Five case studies located between 90 and 2500 mbsl depth, along the NE and Central Atlantic Ocean from 23° N to 42° N latitudes, are presented in this work. These were targeted with MBES mapping, ROV-mounted CTD data of the benthic layer (temperatures, salinity, potential density, dissolved oxygen, potential density, CO₂, CH₄ concentration) and identification and sampling of deep-sea habitats. Based on these datasets, we conclude that:

(1)

The distribution of deep-sea habitats along the northeastern Atlantic Ocean is somehow influenced by the water mass properties of the benthic layer at basin scale. However, the water mass properties drivers are modulated by the effects, at regional and local scale, of methane seeps or low-temperature hydrothermal fields after submarine eruptions.

(2)

Scleractinian reefs and aggregations of gorgonians, antipatharians, and scleractinians are well constrained to thresholds of seafloor temperature (7.31–11.5 °C), salinity (35.13–36.1 psu) and DO (4.325–5.5 mL·L⁻¹) within a depth range of 800–1400 m. These habitats appear distributed into three levels according to their values of temperature, salinity, potential density and DO: (i) Desmophyllum pertusum reefs with the higher values in temperature, salinity and DO values; (ii) Aggregations of gorgonians, scleractinians, and antipatharians with intermediate levels, and (iii) Aggregations of stony octocorals with the lower values in temperature, salinity and DO.

(3)

The reef-forming D. pertusum identified in the Galicia Bank (NE Atlantic) matches the temperatures, salinity, and potential density values of other scleractinian reefs along the NE Atlantic margins as related to cold North Atlantic waters.

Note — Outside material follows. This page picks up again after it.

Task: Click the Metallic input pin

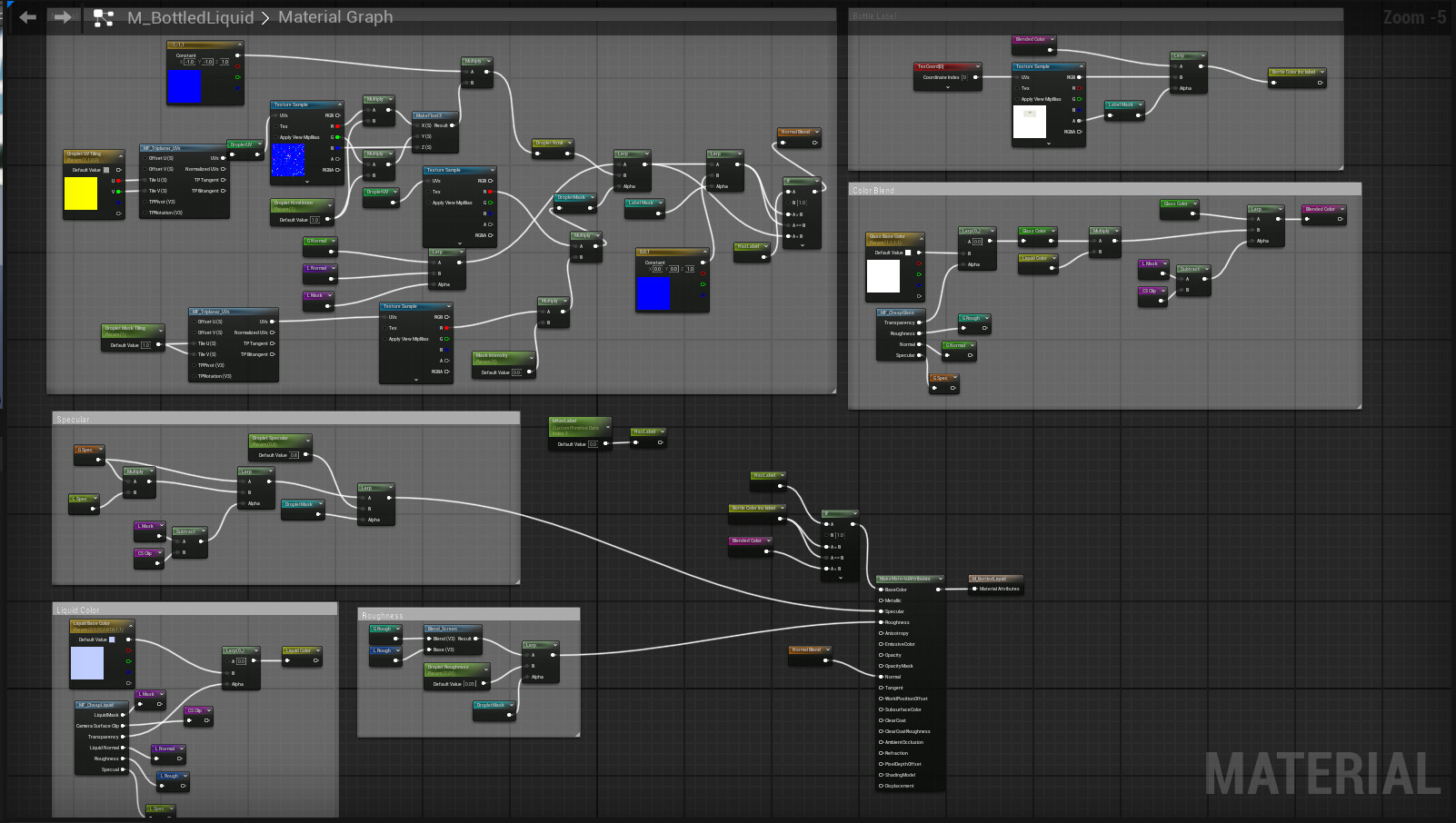Action: [882, 600]
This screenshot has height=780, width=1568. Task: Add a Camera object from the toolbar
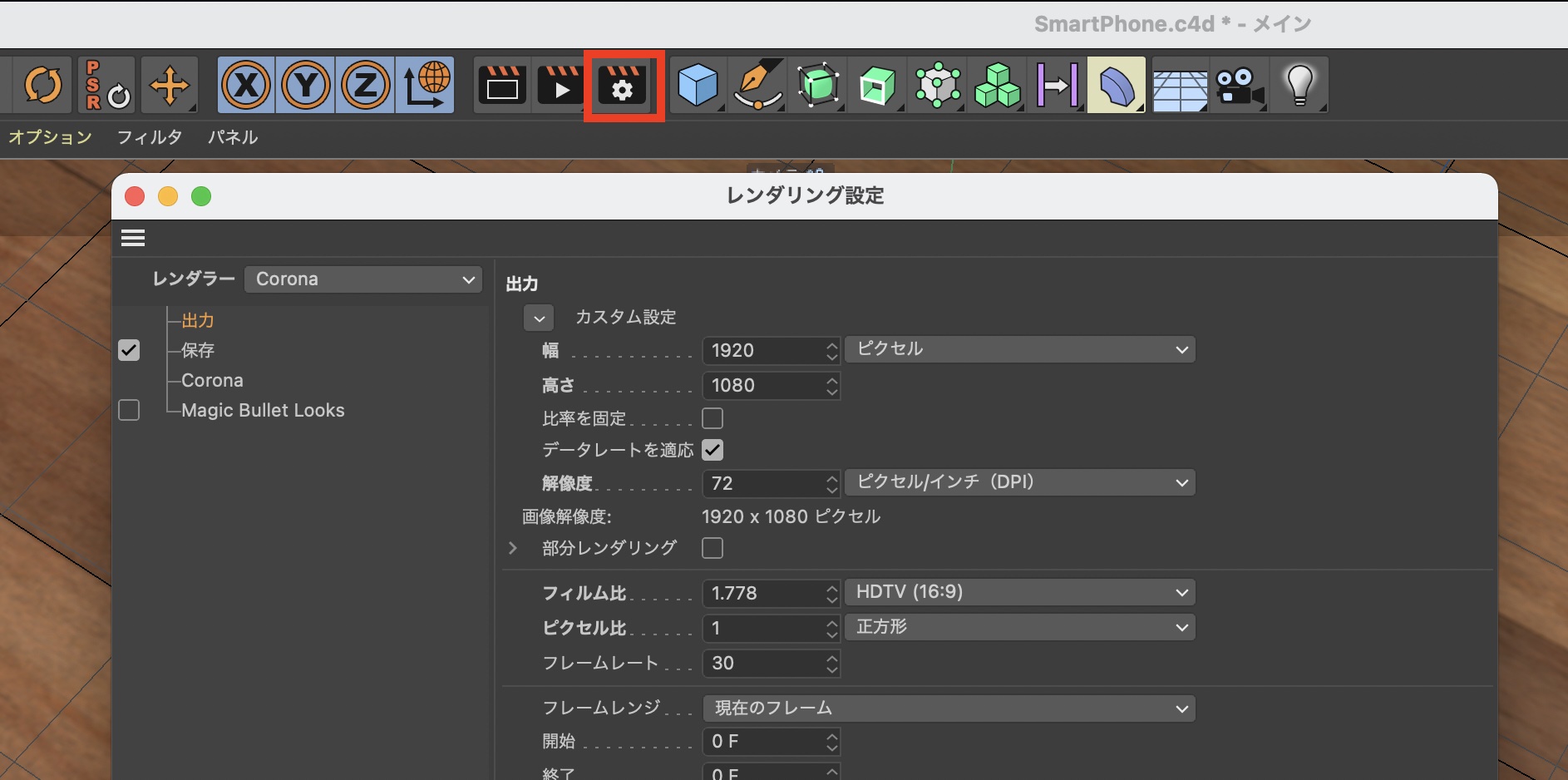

However, our data show that other deep-sea corals living along the southern NE Atlantic between the NW African margin and Canary Islands are influenced by the mixing between the intermediate waters MOW and AAIW. This fact highlights the importance of the turbulent interaction between flows of intermediate water masses for deep-sea coral growth along the NE Atlantic Ocean.

(4)

Based on these new data, we suggest that the limit between northward intrusions of the AAIW mass waters and the MOW outflow could represent a biogeographical boundary between habitats dominated by colonial scleractinians and with those dominated by gorgonians and stony octocorals. South of 35° N, deep-sea corals are represented by aggregations of stony octocorals (Corallium tricolor and C. niobe), antipatharians, and gorgonians instead of living scleractinian reefs and banks of the NE Atlantic. Along the NW Africa margin, giant coral ridges and mounds of mostly dead scleractinians (D. pertusum and M. oculata) has been reported off Morocco and the Mauritanian coast along the shelf break. This is an example of the dramatic loss of deep-sea scleractinian reefs along the northeast Atlantic Ocean since the last glacial.

(5)

The co-occurrence of deep-sea coral and sponge habitats and chemosynthesis-based habitats was detected in methane seeps of the Gulf of Cádiz. Thus, extensive beds of living deep-sea mussels Bathymodiolus mauritanicus and other chemosymbiotic bivalves around focused bubbling CH₄ vents are placed close to aggregations of sponges, scleractinians, gorgonians, and antipatharians colonizing newly formed MDACs carbonates. Colonies of Sibloginid sp. tubeworms play an important role in the connectivity between seeps and some of these suspension feeders by generating pavement patches of MDACs and allowing them to be isolated from the acidic seafloor [69].

(6)

Our data support that some deep-sea habitats can be very sensitive to local variations in dissolved oxygen (DO) concentrations within the benthic layer.